§ Exercise
Reproduce exactly the span of lines beginning at the one with "The image size" and ending at the last line of the data below, omitting pictures.

§ Supplied material
☆ ☆ ☆

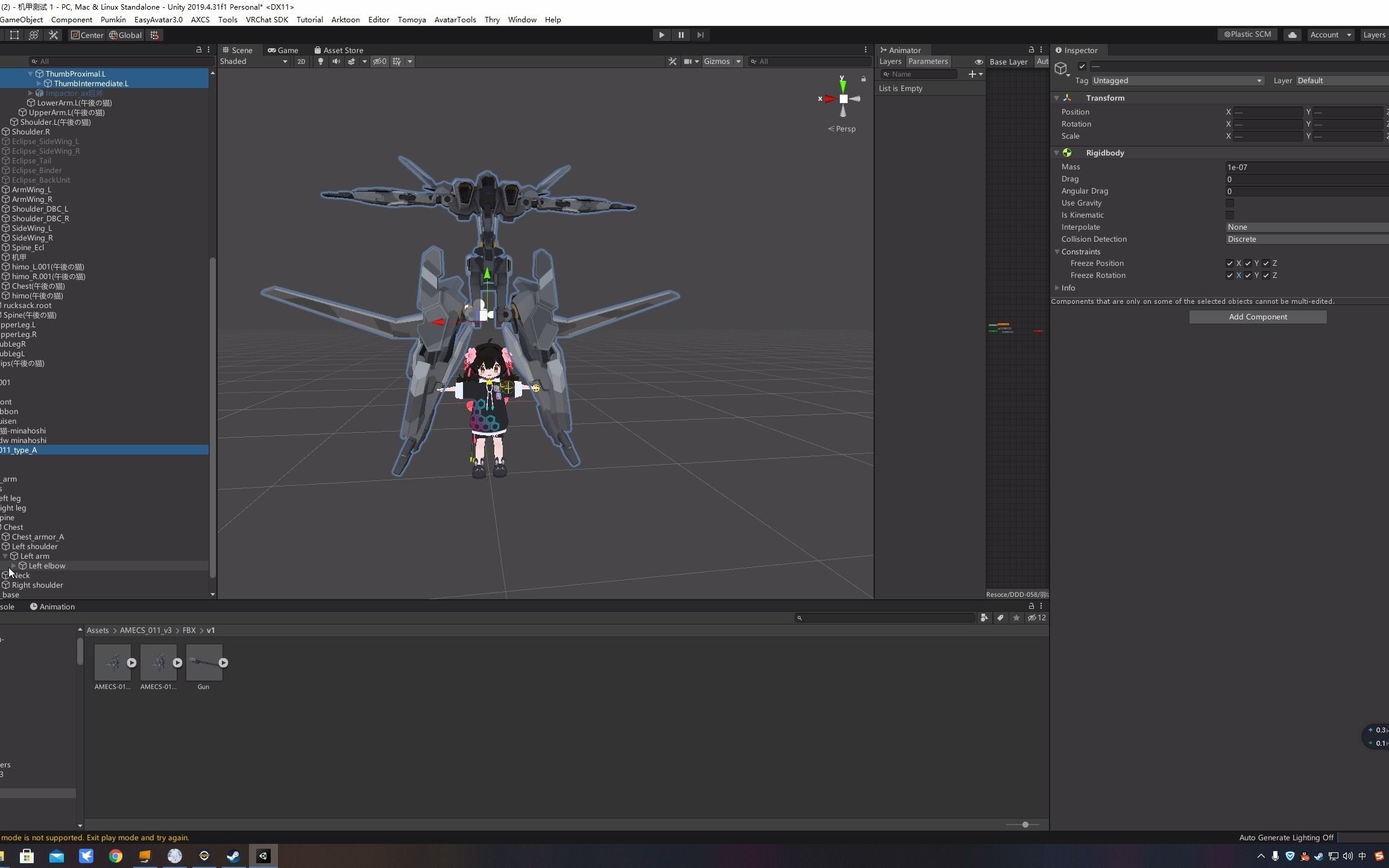Select the Gun asset thumbnail

click(204, 663)
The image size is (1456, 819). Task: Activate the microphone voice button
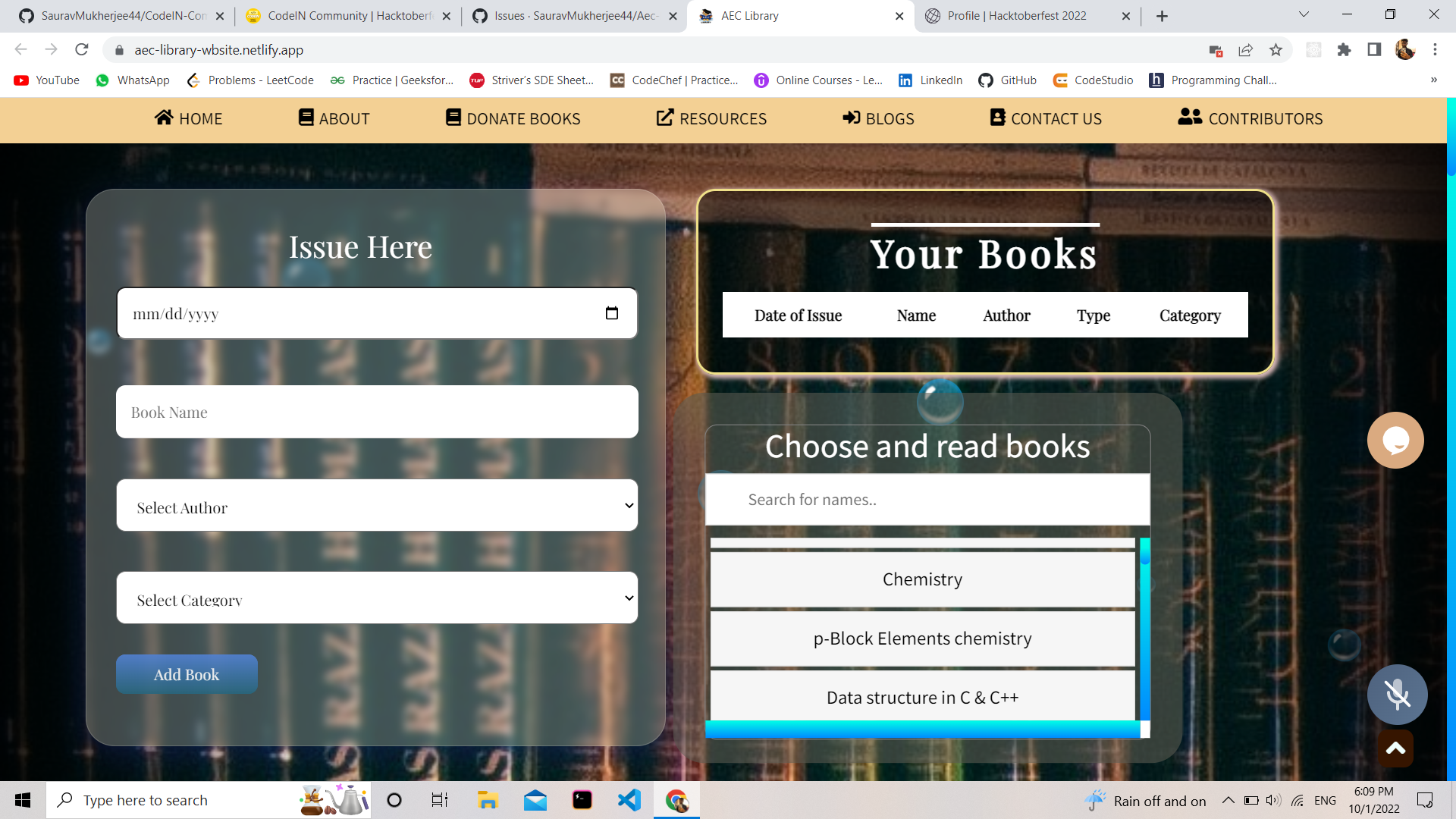coord(1396,694)
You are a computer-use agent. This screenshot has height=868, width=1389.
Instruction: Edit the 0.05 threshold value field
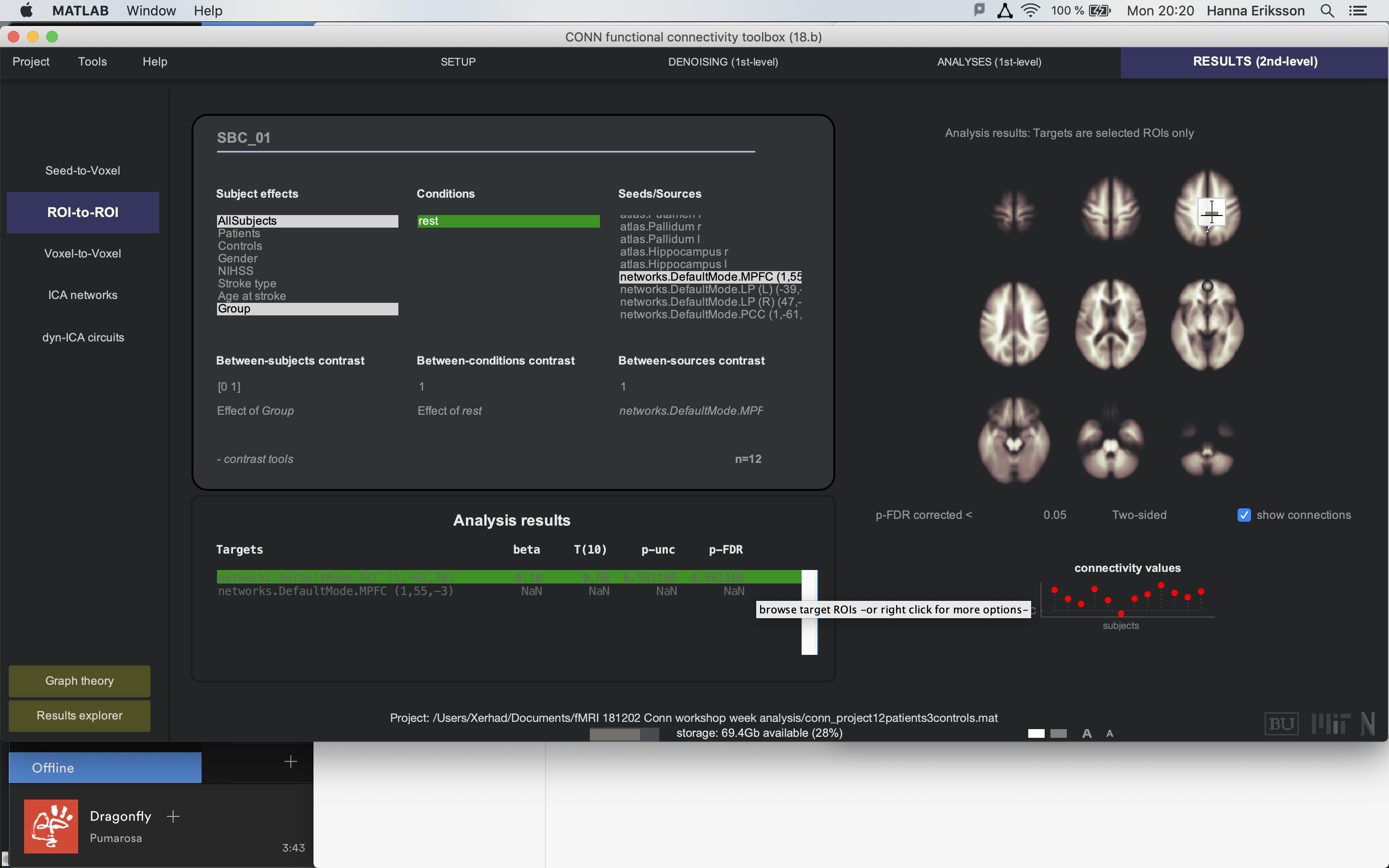pos(1054,515)
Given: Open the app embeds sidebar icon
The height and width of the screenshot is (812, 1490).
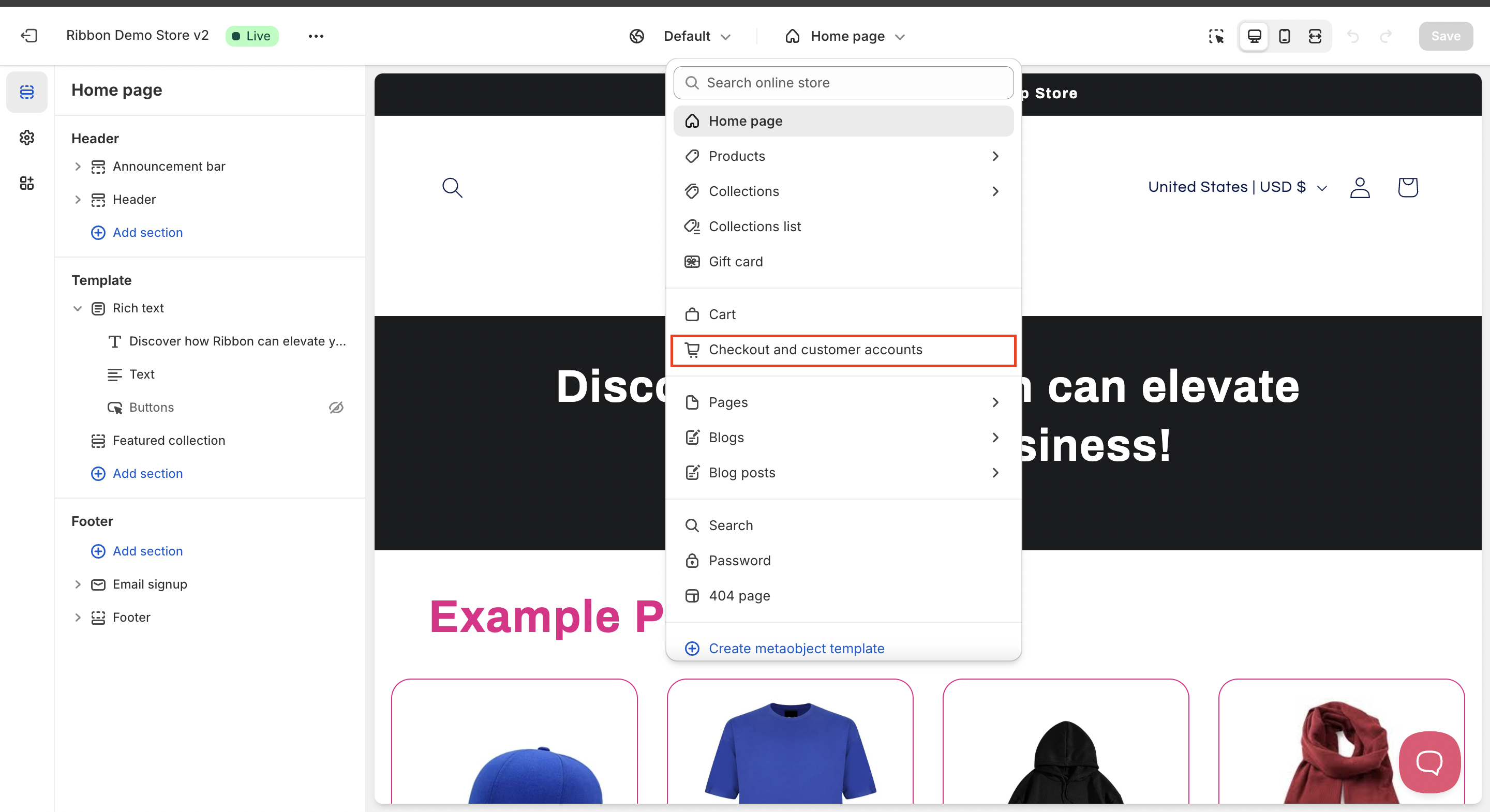Looking at the screenshot, I should [26, 183].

☆ ☆ ☆

§ Result for this exercise
The image size is (1456, 819). Task: Activate the microphone voice button
coord(1396,694)
You are a computer-use agent. This screenshot has height=868, width=1389.
Instruction: Edit the 0.05 threshold value field
pos(1054,515)
Given: Open the app embeds sidebar icon
The height and width of the screenshot is (812, 1490).
Looking at the screenshot, I should [26, 183].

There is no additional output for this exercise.